Supplied records:

================================

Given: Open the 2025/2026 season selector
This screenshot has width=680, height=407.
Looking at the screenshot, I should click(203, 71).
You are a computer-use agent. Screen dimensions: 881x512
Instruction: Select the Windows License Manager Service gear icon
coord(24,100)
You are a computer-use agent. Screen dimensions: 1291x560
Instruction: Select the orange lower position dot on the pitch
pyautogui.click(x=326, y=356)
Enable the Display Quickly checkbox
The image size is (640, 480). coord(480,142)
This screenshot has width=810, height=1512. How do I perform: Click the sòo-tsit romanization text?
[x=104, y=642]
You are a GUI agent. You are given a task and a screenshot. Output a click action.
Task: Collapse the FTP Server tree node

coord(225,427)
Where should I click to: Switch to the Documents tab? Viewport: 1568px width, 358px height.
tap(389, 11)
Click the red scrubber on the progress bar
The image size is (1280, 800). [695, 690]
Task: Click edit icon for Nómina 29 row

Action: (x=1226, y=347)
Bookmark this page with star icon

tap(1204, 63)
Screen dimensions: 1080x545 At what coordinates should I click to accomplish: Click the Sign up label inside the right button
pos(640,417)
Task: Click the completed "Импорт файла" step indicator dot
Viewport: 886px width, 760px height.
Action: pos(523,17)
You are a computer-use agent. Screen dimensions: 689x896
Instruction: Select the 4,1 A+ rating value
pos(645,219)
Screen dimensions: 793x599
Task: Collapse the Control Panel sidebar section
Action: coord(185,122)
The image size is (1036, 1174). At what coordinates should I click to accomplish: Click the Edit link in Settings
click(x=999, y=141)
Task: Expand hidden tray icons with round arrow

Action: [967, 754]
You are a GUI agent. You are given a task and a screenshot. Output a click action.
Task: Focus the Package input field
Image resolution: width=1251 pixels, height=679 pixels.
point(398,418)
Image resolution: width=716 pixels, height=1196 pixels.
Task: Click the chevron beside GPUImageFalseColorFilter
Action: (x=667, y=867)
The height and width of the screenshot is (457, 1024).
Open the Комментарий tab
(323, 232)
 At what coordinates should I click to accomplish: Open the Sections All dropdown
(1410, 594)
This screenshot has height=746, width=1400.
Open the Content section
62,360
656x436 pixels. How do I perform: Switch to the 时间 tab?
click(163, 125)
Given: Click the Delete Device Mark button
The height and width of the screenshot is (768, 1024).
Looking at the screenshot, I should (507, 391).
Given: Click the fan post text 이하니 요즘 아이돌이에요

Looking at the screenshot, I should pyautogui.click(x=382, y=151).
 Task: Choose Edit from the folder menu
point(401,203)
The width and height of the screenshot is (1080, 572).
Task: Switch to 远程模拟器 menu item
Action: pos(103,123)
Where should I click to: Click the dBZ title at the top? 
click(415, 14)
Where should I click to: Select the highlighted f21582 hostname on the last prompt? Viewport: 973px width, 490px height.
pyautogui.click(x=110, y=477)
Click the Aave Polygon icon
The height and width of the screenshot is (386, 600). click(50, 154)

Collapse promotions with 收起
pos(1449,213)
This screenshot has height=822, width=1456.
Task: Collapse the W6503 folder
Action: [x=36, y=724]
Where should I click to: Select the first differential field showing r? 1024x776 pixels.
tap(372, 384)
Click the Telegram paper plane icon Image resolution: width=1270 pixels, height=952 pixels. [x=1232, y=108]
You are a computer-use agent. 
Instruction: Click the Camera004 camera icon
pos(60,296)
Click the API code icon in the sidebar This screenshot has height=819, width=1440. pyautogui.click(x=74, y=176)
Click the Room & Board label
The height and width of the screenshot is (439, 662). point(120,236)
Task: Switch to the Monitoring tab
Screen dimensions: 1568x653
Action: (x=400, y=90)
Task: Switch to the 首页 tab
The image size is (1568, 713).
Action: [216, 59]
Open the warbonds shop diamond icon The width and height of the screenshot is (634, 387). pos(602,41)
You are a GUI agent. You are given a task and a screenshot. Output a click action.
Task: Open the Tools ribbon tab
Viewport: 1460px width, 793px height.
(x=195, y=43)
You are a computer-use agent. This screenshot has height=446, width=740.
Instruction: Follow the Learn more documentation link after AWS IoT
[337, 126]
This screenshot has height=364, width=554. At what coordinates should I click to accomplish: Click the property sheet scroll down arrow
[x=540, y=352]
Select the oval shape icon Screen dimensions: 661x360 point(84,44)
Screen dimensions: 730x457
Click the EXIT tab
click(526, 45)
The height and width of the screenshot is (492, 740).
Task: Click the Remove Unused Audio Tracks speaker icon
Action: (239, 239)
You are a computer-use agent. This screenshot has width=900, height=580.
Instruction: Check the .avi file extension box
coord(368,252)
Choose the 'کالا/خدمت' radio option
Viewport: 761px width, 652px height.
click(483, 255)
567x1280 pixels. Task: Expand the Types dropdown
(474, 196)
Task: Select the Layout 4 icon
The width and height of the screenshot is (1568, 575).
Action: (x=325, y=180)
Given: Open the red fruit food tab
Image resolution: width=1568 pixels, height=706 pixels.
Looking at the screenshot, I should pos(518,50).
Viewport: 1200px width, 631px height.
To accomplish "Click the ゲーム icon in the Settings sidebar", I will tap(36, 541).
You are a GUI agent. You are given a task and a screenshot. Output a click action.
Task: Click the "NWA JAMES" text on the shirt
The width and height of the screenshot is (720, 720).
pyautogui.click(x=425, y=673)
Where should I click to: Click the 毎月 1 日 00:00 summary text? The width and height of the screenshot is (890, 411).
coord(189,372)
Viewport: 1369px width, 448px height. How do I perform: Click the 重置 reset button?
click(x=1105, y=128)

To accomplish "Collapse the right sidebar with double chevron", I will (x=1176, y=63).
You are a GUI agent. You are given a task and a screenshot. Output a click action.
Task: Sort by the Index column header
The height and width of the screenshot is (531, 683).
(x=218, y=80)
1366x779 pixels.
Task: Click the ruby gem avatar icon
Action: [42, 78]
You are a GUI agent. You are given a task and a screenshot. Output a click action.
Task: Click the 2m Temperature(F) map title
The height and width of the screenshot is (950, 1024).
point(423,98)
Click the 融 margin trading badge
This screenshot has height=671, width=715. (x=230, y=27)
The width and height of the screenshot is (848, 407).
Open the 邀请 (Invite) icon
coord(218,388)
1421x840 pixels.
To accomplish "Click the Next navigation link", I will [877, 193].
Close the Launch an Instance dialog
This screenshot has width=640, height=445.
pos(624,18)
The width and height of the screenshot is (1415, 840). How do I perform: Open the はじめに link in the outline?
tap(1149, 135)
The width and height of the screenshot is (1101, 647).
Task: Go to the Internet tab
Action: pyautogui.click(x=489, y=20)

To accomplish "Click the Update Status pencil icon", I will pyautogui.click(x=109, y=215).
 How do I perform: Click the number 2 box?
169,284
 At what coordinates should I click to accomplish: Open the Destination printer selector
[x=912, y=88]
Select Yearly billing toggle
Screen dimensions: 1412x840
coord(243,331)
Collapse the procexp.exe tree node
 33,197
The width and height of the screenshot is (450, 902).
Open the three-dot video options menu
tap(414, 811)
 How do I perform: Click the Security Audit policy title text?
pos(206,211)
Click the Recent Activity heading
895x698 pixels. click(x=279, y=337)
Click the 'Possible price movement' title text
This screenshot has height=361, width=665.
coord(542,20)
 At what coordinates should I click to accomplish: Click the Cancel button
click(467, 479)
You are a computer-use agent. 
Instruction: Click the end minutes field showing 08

================================

Exercise prompt:
Every record above is to be copied out exactly.

Result of the task:
Given: Open the 2025/2026 season selector
This screenshot has width=680, height=407.
Looking at the screenshot, I should click(203, 71).
You are a computer-use agent. Screen dimensions: 881x512
Instruction: Select the Windows License Manager Service gear icon
coord(24,100)
You are a computer-use agent. Screen dimensions: 1291x560
Instruction: Select the orange lower position dot on the pitch
pyautogui.click(x=326, y=356)
Enable the Display Quickly checkbox
The image size is (640, 480). coord(480,142)
This screenshot has width=810, height=1512. How do I perform: Click the sòo-tsit romanization text?
[x=104, y=642]
You are a GUI agent. You are given a task and a screenshot. Output a click action.
Task: Collapse the FTP Server tree node

coord(225,427)
Where should I click to: Switch to the Documents tab? Viewport: 1568px width, 358px height.
tap(389, 11)
Click the red scrubber on the progress bar
The image size is (1280, 800). [695, 690]
Task: Click edit icon for Nómina 29 row

Action: (x=1226, y=347)
Bookmark this page with star icon

tap(1204, 63)
Screen dimensions: 1080x545 At what coordinates should I click to accomplish: Click the Sign up label inside the right button
pos(640,417)
Task: Click the completed "Импорт файла" step indicator dot
Viewport: 886px width, 760px height.
Action: pos(523,17)
You are a computer-use agent. Screen dimensions: 689x896
Instruction: Select the 4,1 A+ rating value
pos(645,219)
Screen dimensions: 793x599
Task: Collapse the Control Panel sidebar section
Action: coord(185,122)
The image size is (1036, 1174). At what coordinates should I click to accomplish: Click the Edit link in Settings
click(x=999, y=141)
Task: Expand hidden tray icons with round arrow

Action: [967, 754]
You are a GUI agent. You are given a task and a screenshot. Output a click action.
Task: Focus the Package input field
Image resolution: width=1251 pixels, height=679 pixels.
point(398,418)
Image resolution: width=716 pixels, height=1196 pixels.
Task: Click the chevron beside GPUImageFalseColorFilter
Action: (x=667, y=867)
The height and width of the screenshot is (457, 1024).
Open the Комментарий tab
(323, 232)
 At what coordinates should I click to accomplish: Open the Sections All dropdown
(1410, 594)
This screenshot has height=746, width=1400.
Open the Content section
62,360
656x436 pixels. How do I perform: Switch to the 时间 tab?
click(163, 125)
Given: Click the Delete Device Mark button
The height and width of the screenshot is (768, 1024).
Looking at the screenshot, I should (507, 391).
Given: Click the fan post text 이하니 요즘 아이돌이에요

Looking at the screenshot, I should pyautogui.click(x=382, y=151).
 Task: Choose Edit from the folder menu
point(401,203)
The width and height of the screenshot is (1080, 572).
Task: Switch to 远程模拟器 menu item
Action: pos(103,123)
Where should I click to: Click the dBZ title at the top? 
click(415, 14)
Where should I click to: Select the highlighted f21582 hostname on the last prompt? Viewport: 973px width, 490px height.
pyautogui.click(x=110, y=477)
Click the Aave Polygon icon
The height and width of the screenshot is (386, 600). click(50, 154)

Collapse promotions with 收起
pos(1449,213)
This screenshot has height=822, width=1456.
Task: Collapse the W6503 folder
Action: [x=36, y=724]
Where should I click to: Select the first differential field showing r? 1024x776 pixels.
tap(372, 384)
Click the Telegram paper plane icon Image resolution: width=1270 pixels, height=952 pixels. [x=1232, y=108]
You are a computer-use agent. 
Instruction: Click the Camera004 camera icon
pos(60,296)
Click the API code icon in the sidebar This screenshot has height=819, width=1440. pyautogui.click(x=74, y=176)
Click the Room & Board label
The height and width of the screenshot is (439, 662). point(120,236)
Task: Switch to the Monitoring tab
Screen dimensions: 1568x653
Action: (x=400, y=90)
Task: Switch to the 首页 tab
The image size is (1568, 713).
Action: [216, 59]
Open the warbonds shop diamond icon The width and height of the screenshot is (634, 387). pos(602,41)
You are a GUI agent. You are given a task and a screenshot. Output a click action.
Task: Open the Tools ribbon tab
Viewport: 1460px width, 793px height.
(x=195, y=43)
You are a computer-use agent. This screenshot has height=446, width=740.
Instruction: Follow the Learn more documentation link after AWS IoT
[337, 126]
This screenshot has height=364, width=554. At what coordinates should I click to accomplish: Click the property sheet scroll down arrow
[x=540, y=352]
Select the oval shape icon Screen dimensions: 661x360 point(84,44)
Screen dimensions: 730x457
Click the EXIT tab
click(526, 45)
The height and width of the screenshot is (492, 740).
Task: Click the Remove Unused Audio Tracks speaker icon
Action: (239, 239)
You are a computer-use agent. This screenshot has width=900, height=580.
Instruction: Check the .avi file extension box
coord(368,252)
Choose the 'کالا/خدمت' radio option
Viewport: 761px width, 652px height.
click(483, 255)
567x1280 pixels. Task: Expand the Types dropdown
(474, 196)
Task: Select the Layout 4 icon
The width and height of the screenshot is (1568, 575).
Action: (x=325, y=180)
Given: Open the red fruit food tab
Image resolution: width=1568 pixels, height=706 pixels.
Looking at the screenshot, I should pos(518,50).
Viewport: 1200px width, 631px height.
To accomplish "Click the ゲーム icon in the Settings sidebar", I will tap(36, 541).
You are a GUI agent. You are given a task and a screenshot. Output a click action.
Task: Click the "NWA JAMES" text on the shirt
The width and height of the screenshot is (720, 720).
pyautogui.click(x=425, y=673)
Where should I click to: Click the 毎月 1 日 00:00 summary text? The width and height of the screenshot is (890, 411).
coord(189,372)
Viewport: 1369px width, 448px height. How do I perform: Click the 重置 reset button?
click(x=1105, y=128)

To accomplish "Collapse the right sidebar with double chevron", I will (x=1176, y=63).
You are a GUI agent. You are given a task and a screenshot. Output a click action.
Task: Sort by the Index column header
The height and width of the screenshot is (531, 683).
(x=218, y=80)
1366x779 pixels.
Task: Click the ruby gem avatar icon
Action: [42, 78]
You are a GUI agent. You are given a task and a screenshot. Output a click action.
Task: Click the 2m Temperature(F) map title
The height and width of the screenshot is (950, 1024).
point(423,98)
Click the 融 margin trading badge
This screenshot has height=671, width=715. (x=230, y=27)
The width and height of the screenshot is (848, 407).
Open the 邀请 (Invite) icon
coord(218,388)
1421x840 pixels.
To accomplish "Click the Next navigation link", I will [877, 193].
Close the Launch an Instance dialog
This screenshot has width=640, height=445.
pos(624,18)
The width and height of the screenshot is (1415, 840). How do I perform: Open the はじめに link in the outline?
tap(1149, 135)
The width and height of the screenshot is (1101, 647).
Task: Go to the Internet tab
Action: pyautogui.click(x=489, y=20)

To accomplish "Click the Update Status pencil icon", I will pyautogui.click(x=109, y=215).
 How do I perform: Click the number 2 box?
169,284
 At what coordinates should I click to accomplish: Open the Destination printer selector
[x=912, y=88]
Select Yearly billing toggle
Screen dimensions: 1412x840
coord(243,331)
Collapse the procexp.exe tree node
 33,197
The width and height of the screenshot is (450, 902).
Open the three-dot video options menu
tap(414, 811)
 How do I perform: Click the Security Audit policy title text?
pos(206,211)
Click the Recent Activity heading
895x698 pixels. click(x=279, y=337)
Click the 'Possible price movement' title text
This screenshot has height=361, width=665.
coord(542,20)
 At what coordinates should I click to accomplish: Click the Cancel button
click(467, 479)
You are a computer-use agent. 
Instruction: Click the end minutes field showing 08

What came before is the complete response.